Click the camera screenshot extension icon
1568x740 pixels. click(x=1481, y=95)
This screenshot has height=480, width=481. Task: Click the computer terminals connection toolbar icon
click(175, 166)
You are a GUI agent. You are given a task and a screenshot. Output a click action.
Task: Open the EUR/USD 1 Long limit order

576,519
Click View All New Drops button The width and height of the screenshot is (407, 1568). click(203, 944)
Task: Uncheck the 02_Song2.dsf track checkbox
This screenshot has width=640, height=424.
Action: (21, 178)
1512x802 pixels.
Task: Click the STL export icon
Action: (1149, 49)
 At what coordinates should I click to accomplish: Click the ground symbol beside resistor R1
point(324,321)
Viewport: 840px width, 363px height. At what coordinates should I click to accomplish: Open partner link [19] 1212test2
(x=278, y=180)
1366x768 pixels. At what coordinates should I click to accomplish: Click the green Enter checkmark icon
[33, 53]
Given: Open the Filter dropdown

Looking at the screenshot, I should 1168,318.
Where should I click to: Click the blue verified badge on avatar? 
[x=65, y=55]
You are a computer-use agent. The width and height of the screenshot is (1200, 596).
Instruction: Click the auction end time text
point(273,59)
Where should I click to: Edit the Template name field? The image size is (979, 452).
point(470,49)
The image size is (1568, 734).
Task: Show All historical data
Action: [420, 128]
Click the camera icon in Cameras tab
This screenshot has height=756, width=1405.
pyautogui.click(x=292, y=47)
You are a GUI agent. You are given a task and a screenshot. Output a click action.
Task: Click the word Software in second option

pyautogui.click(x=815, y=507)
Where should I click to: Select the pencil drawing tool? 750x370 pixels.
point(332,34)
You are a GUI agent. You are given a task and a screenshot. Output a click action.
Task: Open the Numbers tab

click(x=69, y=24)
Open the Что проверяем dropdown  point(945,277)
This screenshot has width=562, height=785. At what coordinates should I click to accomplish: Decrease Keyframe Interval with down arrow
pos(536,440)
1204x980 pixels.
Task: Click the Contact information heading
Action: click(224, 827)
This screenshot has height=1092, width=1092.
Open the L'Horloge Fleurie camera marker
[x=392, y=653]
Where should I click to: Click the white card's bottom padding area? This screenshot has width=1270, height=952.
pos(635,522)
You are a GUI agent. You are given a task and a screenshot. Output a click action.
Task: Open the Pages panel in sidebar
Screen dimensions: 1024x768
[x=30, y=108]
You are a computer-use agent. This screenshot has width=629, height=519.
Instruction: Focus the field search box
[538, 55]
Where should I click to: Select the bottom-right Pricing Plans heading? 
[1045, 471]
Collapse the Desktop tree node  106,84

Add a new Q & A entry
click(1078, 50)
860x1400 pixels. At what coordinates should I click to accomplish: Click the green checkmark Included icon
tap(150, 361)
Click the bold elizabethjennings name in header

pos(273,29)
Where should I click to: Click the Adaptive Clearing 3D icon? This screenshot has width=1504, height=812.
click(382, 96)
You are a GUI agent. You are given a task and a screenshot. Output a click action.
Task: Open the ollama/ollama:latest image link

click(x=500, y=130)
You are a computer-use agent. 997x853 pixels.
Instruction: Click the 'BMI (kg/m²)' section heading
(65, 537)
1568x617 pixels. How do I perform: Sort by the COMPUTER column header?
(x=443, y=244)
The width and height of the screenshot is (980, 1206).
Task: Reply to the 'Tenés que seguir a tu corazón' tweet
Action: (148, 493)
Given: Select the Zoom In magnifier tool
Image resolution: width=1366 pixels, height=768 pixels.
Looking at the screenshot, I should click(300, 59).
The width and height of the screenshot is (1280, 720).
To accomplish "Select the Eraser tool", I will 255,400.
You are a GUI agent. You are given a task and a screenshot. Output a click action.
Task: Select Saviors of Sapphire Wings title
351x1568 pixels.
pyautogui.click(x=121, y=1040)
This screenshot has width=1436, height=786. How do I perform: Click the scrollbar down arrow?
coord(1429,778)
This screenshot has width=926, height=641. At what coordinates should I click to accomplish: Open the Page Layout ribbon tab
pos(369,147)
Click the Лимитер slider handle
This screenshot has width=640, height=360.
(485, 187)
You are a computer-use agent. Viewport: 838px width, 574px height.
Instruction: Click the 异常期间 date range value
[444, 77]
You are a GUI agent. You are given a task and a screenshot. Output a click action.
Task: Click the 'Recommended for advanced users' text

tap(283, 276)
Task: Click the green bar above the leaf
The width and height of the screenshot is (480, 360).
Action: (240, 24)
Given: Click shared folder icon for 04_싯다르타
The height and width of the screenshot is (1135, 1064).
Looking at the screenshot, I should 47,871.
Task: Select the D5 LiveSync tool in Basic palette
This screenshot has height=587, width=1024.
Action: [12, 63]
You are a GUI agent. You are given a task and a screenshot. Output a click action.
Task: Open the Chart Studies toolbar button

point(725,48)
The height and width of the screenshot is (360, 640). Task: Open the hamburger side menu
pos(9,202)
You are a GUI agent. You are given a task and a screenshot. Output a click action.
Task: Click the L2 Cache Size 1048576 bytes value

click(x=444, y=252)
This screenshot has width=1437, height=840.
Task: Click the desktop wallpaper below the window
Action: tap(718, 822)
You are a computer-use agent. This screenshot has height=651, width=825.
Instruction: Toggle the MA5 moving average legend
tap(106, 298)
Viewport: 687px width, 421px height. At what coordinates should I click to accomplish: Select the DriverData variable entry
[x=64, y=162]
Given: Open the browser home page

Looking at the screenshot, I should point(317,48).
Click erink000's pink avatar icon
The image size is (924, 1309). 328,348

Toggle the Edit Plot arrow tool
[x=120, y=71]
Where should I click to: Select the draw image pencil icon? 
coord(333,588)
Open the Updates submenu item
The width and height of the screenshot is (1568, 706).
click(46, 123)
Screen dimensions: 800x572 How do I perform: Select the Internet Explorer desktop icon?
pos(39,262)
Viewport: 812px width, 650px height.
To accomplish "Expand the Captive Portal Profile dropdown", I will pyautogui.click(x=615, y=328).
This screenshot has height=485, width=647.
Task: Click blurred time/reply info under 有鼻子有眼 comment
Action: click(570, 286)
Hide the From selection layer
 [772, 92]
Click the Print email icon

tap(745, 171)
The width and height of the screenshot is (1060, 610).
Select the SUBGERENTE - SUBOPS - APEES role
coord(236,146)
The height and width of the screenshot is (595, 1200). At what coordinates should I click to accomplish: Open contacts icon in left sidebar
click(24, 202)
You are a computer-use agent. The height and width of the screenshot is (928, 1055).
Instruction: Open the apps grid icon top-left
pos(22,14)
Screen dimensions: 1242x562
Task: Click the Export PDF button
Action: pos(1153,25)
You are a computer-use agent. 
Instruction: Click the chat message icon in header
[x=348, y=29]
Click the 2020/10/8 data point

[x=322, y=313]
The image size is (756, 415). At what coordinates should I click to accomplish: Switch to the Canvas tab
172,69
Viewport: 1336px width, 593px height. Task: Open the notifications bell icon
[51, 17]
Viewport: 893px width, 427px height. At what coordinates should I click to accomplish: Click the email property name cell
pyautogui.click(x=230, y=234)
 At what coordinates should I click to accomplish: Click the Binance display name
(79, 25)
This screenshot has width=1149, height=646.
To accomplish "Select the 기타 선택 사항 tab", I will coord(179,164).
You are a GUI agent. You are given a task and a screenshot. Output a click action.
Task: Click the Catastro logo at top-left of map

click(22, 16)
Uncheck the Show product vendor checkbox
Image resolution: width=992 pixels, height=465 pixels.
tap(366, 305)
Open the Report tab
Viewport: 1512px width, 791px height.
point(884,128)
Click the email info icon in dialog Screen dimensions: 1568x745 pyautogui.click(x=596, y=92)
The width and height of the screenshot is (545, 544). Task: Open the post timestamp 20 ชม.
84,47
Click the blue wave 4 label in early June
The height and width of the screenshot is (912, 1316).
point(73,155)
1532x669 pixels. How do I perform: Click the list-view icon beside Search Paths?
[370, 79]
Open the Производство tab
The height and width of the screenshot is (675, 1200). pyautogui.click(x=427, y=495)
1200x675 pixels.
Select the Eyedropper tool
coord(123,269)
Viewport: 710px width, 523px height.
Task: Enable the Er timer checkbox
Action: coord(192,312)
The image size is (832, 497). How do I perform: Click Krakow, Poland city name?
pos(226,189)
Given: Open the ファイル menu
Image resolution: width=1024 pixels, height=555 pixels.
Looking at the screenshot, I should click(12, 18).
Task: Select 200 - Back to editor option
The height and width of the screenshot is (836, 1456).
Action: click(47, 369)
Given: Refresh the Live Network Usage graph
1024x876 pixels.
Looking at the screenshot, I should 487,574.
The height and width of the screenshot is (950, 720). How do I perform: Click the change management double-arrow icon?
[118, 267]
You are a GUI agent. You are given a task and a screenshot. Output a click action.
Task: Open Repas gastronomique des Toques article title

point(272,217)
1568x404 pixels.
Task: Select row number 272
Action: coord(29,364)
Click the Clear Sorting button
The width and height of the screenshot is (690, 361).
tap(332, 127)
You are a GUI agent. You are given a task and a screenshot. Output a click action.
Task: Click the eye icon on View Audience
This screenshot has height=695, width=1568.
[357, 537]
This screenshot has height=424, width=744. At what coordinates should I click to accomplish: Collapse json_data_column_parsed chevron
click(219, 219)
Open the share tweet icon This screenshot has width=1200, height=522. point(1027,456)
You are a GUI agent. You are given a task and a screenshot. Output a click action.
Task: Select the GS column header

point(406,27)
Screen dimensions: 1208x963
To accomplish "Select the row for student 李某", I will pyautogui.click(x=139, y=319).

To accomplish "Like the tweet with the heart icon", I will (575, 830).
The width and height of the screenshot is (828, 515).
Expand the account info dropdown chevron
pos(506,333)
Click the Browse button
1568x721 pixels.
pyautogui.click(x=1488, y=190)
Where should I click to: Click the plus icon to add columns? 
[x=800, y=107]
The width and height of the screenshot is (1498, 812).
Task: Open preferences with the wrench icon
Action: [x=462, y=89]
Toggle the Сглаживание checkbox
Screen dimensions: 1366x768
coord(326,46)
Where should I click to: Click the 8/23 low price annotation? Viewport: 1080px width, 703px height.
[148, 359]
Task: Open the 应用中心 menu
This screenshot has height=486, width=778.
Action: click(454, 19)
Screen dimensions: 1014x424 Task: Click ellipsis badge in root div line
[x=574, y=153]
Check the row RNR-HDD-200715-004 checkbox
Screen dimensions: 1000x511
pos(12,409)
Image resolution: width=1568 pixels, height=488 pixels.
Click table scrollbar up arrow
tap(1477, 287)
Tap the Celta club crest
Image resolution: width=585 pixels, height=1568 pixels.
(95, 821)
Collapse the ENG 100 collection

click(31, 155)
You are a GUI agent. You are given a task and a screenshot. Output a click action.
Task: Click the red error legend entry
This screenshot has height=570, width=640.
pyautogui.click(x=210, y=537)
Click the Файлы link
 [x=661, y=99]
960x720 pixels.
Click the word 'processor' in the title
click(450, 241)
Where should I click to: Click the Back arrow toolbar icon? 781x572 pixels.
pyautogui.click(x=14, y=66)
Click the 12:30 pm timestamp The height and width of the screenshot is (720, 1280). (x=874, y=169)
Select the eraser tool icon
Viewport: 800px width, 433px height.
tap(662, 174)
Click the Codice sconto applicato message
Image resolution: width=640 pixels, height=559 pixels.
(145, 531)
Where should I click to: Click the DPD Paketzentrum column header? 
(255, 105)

## WHAT IS NEEDED
Go through the material above and output exactly the lines from the one containing "Instruction: Click the 异常期间 date range value" through the one containing "Task: Click the green bar above the leaf".

## SOLUTION TO THIS EXERCISE
Instruction: Click the 异常期间 date range value
[444, 77]
You are a GUI agent. You are given a task and a screenshot. Output a click action.
Task: Click the 'Recommended for advanced users' text

tap(283, 276)
Task: Click the green bar above the leaf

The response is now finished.